MINIMUM QUALIFICATIONS
Education
- Bachelor's or Master's in Supply Chain, Industrial Engineering, Computer Science, Data Science, Statistics, Operations Research, or related field – Required.
Experience
- 7+ years in supply chain analytics – Required.
- 3+ years in a managerial or team-lead capacity, ideally within manufacturing, retail – Required.
Knowledge, Skills, and Abilities
- AI / Machine Learning: Hands-on experience building and deploying ML models for supply chain use cases such as demand forecasting, inventory optimization, lead-time prediction, supplier risk scoring, and logistics optimization. Proficiency with frameworks like scikit-learn, TensorFlow, PyTorch, and XGBoost.
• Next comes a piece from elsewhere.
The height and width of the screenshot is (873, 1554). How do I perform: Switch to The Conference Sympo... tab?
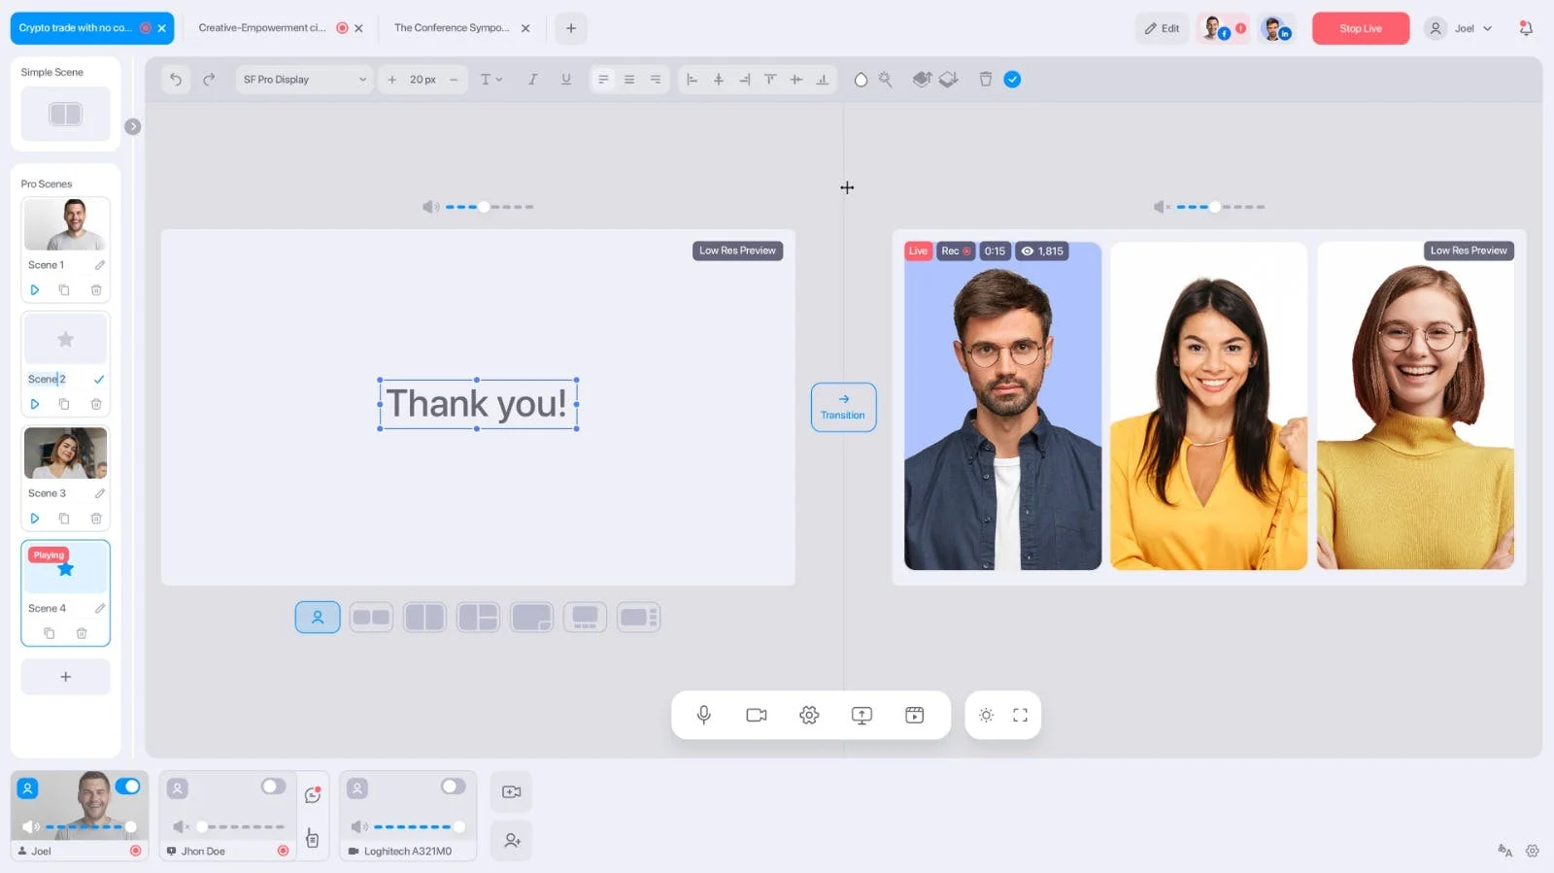pyautogui.click(x=452, y=28)
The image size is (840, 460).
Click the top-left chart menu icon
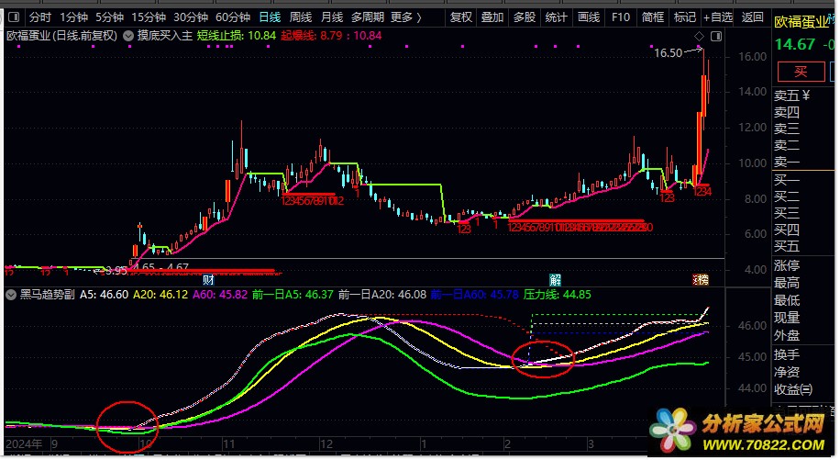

Familiarity with time-series forecasting (ARIMA, Prophet, LSTM) and optimization techniques (linear/mixed-integer programming, heuristics). Exposure to GenAI/LLM applications for supply chain is a plus.
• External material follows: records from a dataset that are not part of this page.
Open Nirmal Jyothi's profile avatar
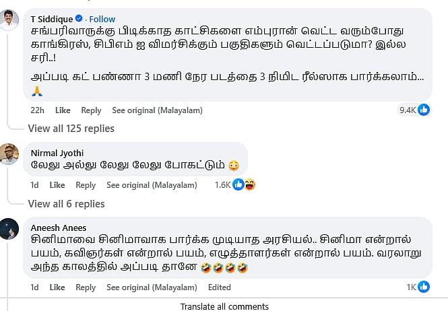[x=9, y=154]
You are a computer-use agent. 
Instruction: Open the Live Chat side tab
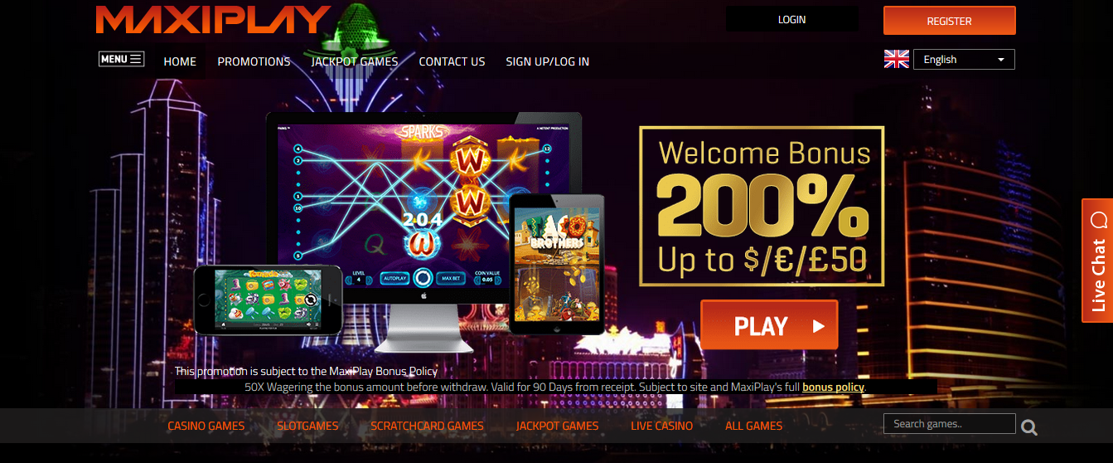[1097, 261]
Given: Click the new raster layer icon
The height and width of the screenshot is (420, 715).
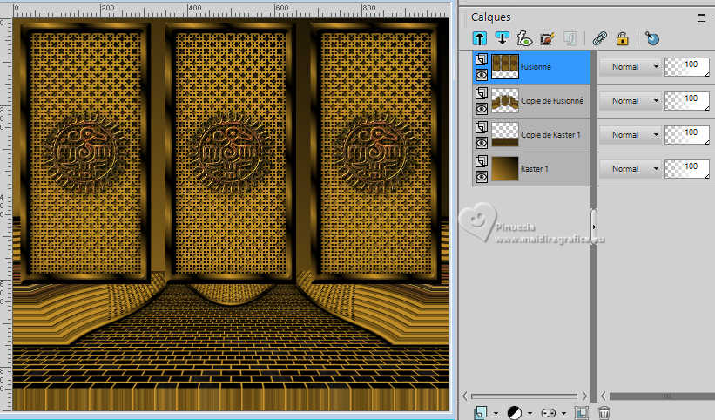Looking at the screenshot, I should [x=481, y=412].
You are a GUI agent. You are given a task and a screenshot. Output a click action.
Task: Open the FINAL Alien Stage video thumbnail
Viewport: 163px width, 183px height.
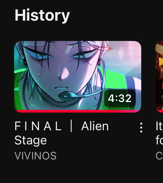pos(78,77)
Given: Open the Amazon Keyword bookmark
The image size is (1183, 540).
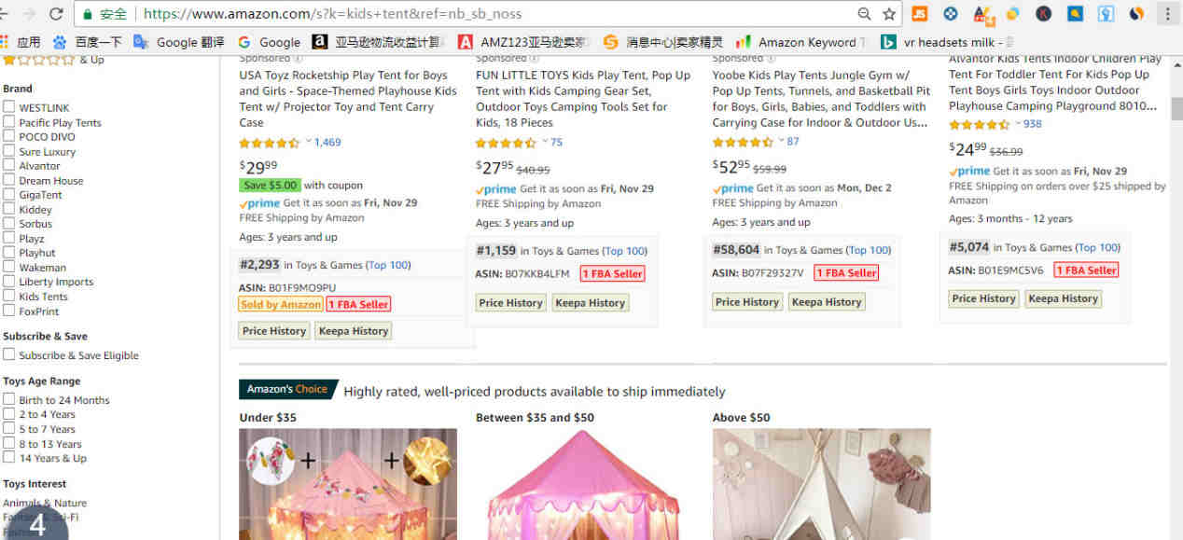Looking at the screenshot, I should pyautogui.click(x=802, y=42).
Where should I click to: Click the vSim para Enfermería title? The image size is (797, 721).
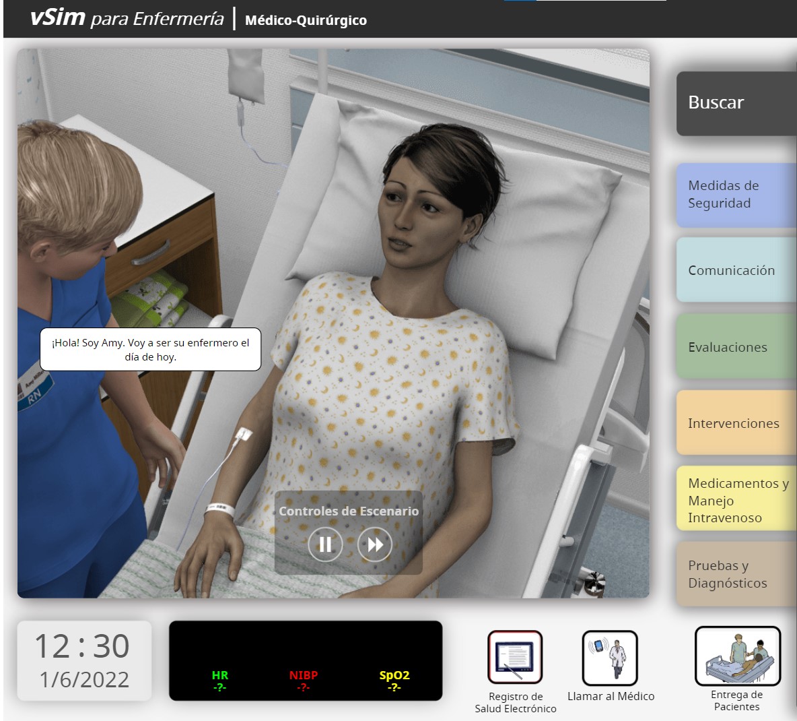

- Data Engineering: Strong skills in building and maintaining data pipelines (ETL/ELT), data modeling, and warehousing. Ability to design scalable architectures handling large, multi-source supply chain datasets.
- Data Management: Solid grasp of data governance, data quality, master data management (especially supplier, SKU, and inventory master data), and metadata management.
- Technical Stack: Advanced SQL and Python (or R). Proficiency with BI/visualization tools (Power BI, Tableau, or Looker). Experience integrating analytics with ERP and SCM systems (SAP, Oracle, or equivalent).
- Supply Chain Domain Knowledge: Deep understanding of end-to-end supply chain processes: demand planning, S&OP, procurement, manufacturing, inventory management, warehousing, and logistics/transportation. Familiarity with KPIs such as forecast accuracy, fill rate, OTIF, inventory turns, and landed cost.
- Leadership and Soft Skills: Proven ability to lead and develop analytics teams, manage stakeholders across global and regional functions, and translate business problems into analytical solutions. Strong communication skills to present insights to non-technical leadership. Experience working in a Global Capability Center (GCC) or shared-services model collaborating with overseas headquarters is highly valued.
- Other: English fluency, project management familiarity (Agile/Scrum) is a plus.